Spine tingling horror



Did the Spine Clinic thing this morning.

And now I feelk pretty sick.

Thank you, VGH!

I hope I didn’t pick up some nasty bug while I was there. Especially given the results.

Or lack thereof. Basically,. I went there, they took X-rays, saw the spinal surgeon Doctor Dandurand, she did some tests and looked at the X-rays. and concluded that there was no surgery she should do that would make my condition any better.

Thank you, Doctor D!

And when pressed she admitted that she didn’t see how my leg weakness and my spinal injury could be related.

She then punted me back to my GP.

Well isn’t that lovely. The entire trip profited me absolutely nothing. In fact, I am in the red because at least before I went, I had the hope of getting some answers.

Now, I got bupkis. Except a possible infection.

Because I feel pretty rotten. I feel sore all over and stiff and my back hurts.

Thanks, Spine Clinic!

Plus my nose keeps being a little runny, despite my use of my antihistamine. That also suggests a bug of some kind.

Oh, and the most fun part was that this all set in while I was taking a nap. leading to the always life affirming phenomenon of waking up sick.

Damn I hate it when that happens.

Right now, as per the usual when I am writing a blog section, I am trying to eat a meal. But my appetite is pretty iffy and so it’s going slow.

All in all, today has been pretty sucky overall.


Here’s an idea

Maybe if I take another nap, I will toggle back to “healthy”.

My new cushion has become much softer as the memory foam memorizes my butt. But I am still not sure it is good enough to cradle my poor posterior and let me get more computer time before having to rest my sorry ass.

Which means it may not be up to the job I need it for the most. And that, in turn, means that I could return it.

But I have already been sitting on it sans clothing. So that would be weird.

I might give it another try, though. This time with an emphasis on softness.

Because my one exemplar of what I want is my couch in the living room. I cn sit there for hours without getting so much as a twinge in my injured butt cheek.

Maybe I should just take the cushion off the couch and use THAT.


Many happy returns

Butt contact issues aside, I haven’t even figured out how to return that weird little keyboard I bought by mistake.

I assumed these Inteltech people would contact me to arrange pickup, but so far no dice, so there must be some step I need to do that I wasn’t told about.

Almost like they don’t want to give me back my money at all.

I wiull have to do some reading on the Amazon website to figure this shit out.

Thanks, Amazon and Inteltech!

More after the break.


What I believe

What I believe, I believe very strongly.

Thats because my beliefs are an expression of who I am. They flow directly from the very core of my being and that means they are a vital part of my psyche and in a subjective sense are as much a part of me as my arms and legs.

This gives me a great deal of strength of conviction. So much so that it can be a bit scary, both to others and to myself.

Because when you speak with total conviction in normal conversation, it’s a shock to most people. especially when backed by my force of personality et al.

Not to mention that I am, technically. a 6’1″ monster of a dude who can be pretty scary to people who don’t know me well enough to know what a pussycat I am.

When I meow, I mean it, dammit!

Speaking so vehemently also contrasts with my usual casual demeanor.

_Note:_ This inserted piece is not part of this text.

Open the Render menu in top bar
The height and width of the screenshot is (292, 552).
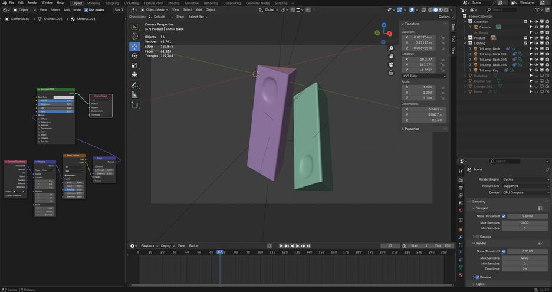point(32,3)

By default, my affect is that of a friendly,. pleasant. nonthreatening “gentle giant” type person.

So when the conversation turns to something about which I have strong convictions and I am suddenly Mister Fundamentalist, it’s like I suddenly pulled out a bullhorn.

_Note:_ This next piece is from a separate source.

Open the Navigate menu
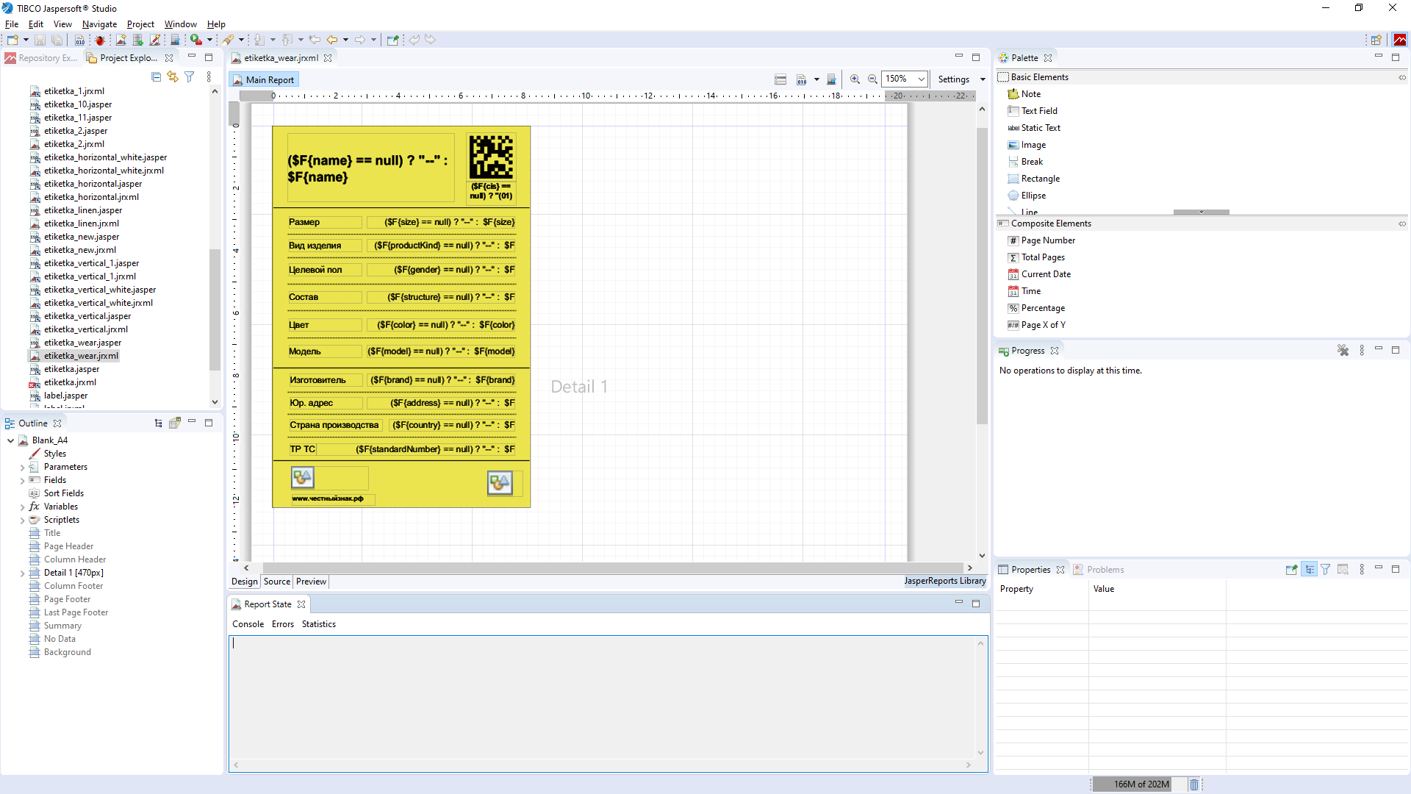 click(x=99, y=24)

I’ve had little incidents like that ever since I was a teenager. And I suppose they might have alienated some people. They might conclude that I am a dangerous fanatic and steer clean of me entirely.

But I can do no else. This is who I am.

The world will just have to deal with it.




And now the news

Still feeling pretty crappy.

In fact, I am now also dizzy and lightheaded in addition to all the other crapola. It makes it hard to stay focused on the screen and what I am inputting.

My mind keeps drifting away. It makes writing to you fine people a lot harder than usual because I keep having to drag myself back to the here and now

My back aches in that place between the shoulders that plagues me sometimes. Dunno if it’s the new cushion or the extra effort it took to get into and out of the clinic or both.

And I am so damned tired. How long can this go on?

The moment I am done typing to you lovely people, I am going to flop into bed and turn out the light and get some more sleep.

Until then, I type, even though it feels like I’m walking uphill against the wind.

Luckily, I am incredibly stubborn and refuse to give up until the job is done.

Even though I have now started to sway in my seat a little.

See how much I suffer for you lovely people? That’s real love there!

Tomorrow I’ve got Wound Care. Lovely. Hopefully I will have recovered from today by then or I might have to cancel.

Don’t wanna do that, though. Habit is repetition and I am trying to build better habits.

OK. Damn near became a QWERTY-head there. Time to go.